### Passage provided
The translation was made by John Carter.
Thus Caesar died on the day they call the Ides of
March, about the middle of Anthesterion, the day which the seer said he would
not outlive. In the morning Caesar made fun of him, and said, 'The Ides have
come.' Unabashed, the seer replied, 'But not gone', and Caesar, ignoring not
only the predictions of this sort given him with such confidence by the seer,
but also the other portents I mentioned earlier, left the house and met his
death. He was in the fifty-sixth year of his life, a man who was extremely
lucky in everything, gifted with a divine spark, disposed to great deeds, and
fittingly compared with Alexander.

### Problem 1
Answer these questions from the passage about Caesar's death:
(a) About the middle of which month does the passage place the Ides of March?
(b) What did the seer say when Caesar told him, "The Ides have come"?
(c) In which year of his life was Caesar when he died?
### Problem 2
Carry on the passage about Caesar's death, starting after its last sentence.

### Data
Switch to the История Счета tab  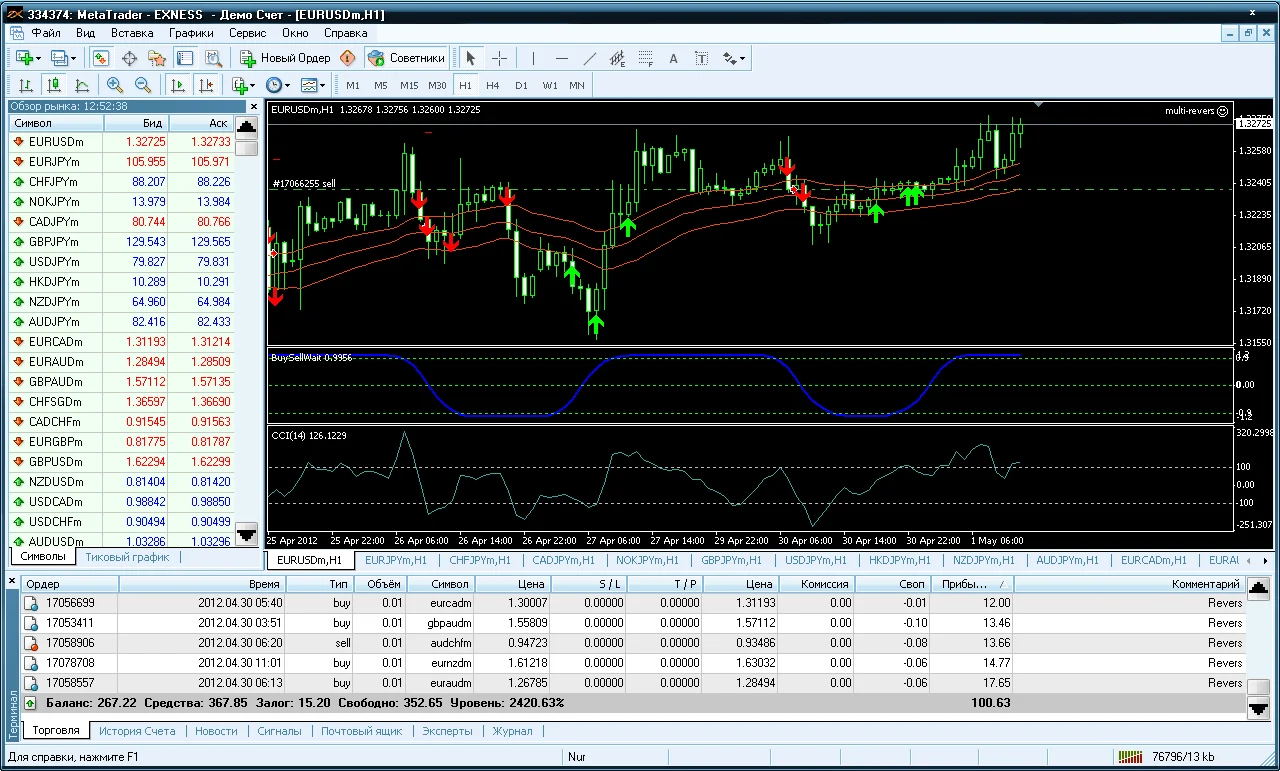click(x=137, y=731)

### Final result 1
(a) Anthesterion
(b) "But not gone"
(c) His fifty-sixth year

### Final result 2
They
were both supremely ambitious, warlike, rapid in executing their decisions,
careless of danger, unsparing of their bodies, and believers not so much in
strategy as in daring and good luck. One of them made a long journey across the
desert in the hot season [1]
to the shrine of Ammon,
and when the sea was pushed back crossed the Pamphylian
gulf by divine power, for heaven held back the deep for him until he passed,
and it rained for him while he was on the march. In India he ventured on an
unsailed sea. He also led the way up a scaling-ladder, leapt unaccompanied on
to the enemy wall, and suffered thirteen wounds. He was never defeated and
brought all his campaigns to an end after one or at most two pitched battles.
In Europe he conquered much foreign territory and subdued the Greeks, who are a
people extremely difficult to govern and fond of their independence, and
believe that they had never obeyed anyone before him except Philip,
and that for only a short time on the pretext that he was their leader in a
war. As for Asia, he overran virtually the whole of it. To sum up Alexander's
luck and energy in a sentence, he conquered the lands that he saw, and died
intent on tackling the rest.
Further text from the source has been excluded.